Literary connections
The hall has a strong literary connection thanks to a visit to the house by the writer Sir Arthur Conan Doyle, most noted for his stories about the detective Sherlock Holmes. In 1901 Arthur Conan Doyle had returned from South Africa, suffering from Typhoid fever. To aid his recuperation, the author decided to take a golfing holiday in North Norfolk, accompanied by the journalist Bertram Fletcher Robinson. The two friends stayed at the Royal Links Hotel in Cromer. During their stay, Doyle probably heard the Norfolk legend of 'Black Shuck', the Hell Hound of Norfolk. The following description of Baskerville Hall in Doyle's book can also be matched to the exterior aspects of Cromer Hall.

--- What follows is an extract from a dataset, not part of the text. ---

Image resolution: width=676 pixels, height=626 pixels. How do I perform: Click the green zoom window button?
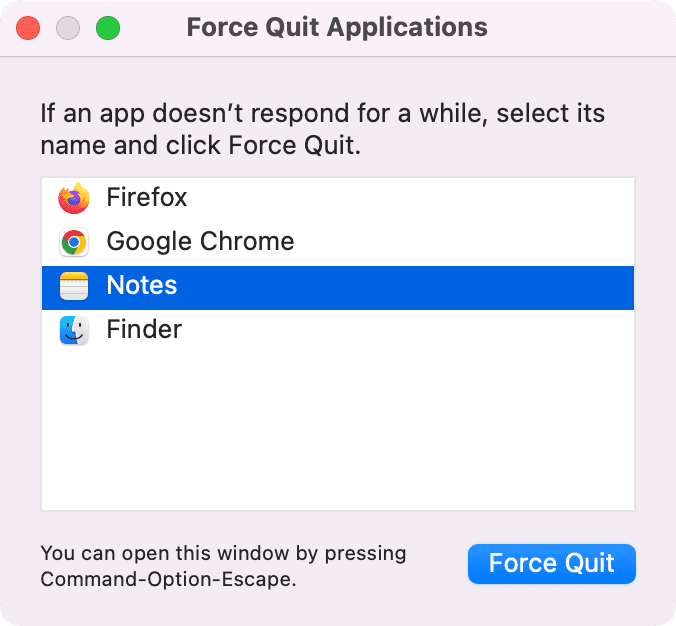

 From The Hound of the Baskervilles by Sir Arthur Conan Doyle, originally serialised in the Strand Magazine from August 1901 to April 1902. Unfortunately, Doyle himself said nothing in his autobiography about the writing of The Hound of the Baskervilles. Although the setting for the story was Devon, Doyle's visit to Cromer undoubtedly provided part of the inspiration.

Occupants
Cromer Hall was bought by Benjamin Bond Cabbell from Lady Listowel (daughter of Admiral Windham) in 1852. He was succeeded at Cromer Hall by his nephew John Cabbell who changed his name to Bond-Cabbell in 1875. He was succeeded by his son, Benjamin Bond-Cabbell, in 1878.

The hall today
Cromer Hall is not open to the public (summer 2010) and the house is still a private residence. The best position from which to view the building is Hall Road, which leads south from Cromer to the village of Felbrigg. It is described at length by the Donthorn expert Roderick O'Donnell in ‘Cromer Hall, Norfolk; the home of the Cabbell-Manners family’, in Country Life Magazine (London, vol 196, no.2, 10 January 2002, pp. [34]-39).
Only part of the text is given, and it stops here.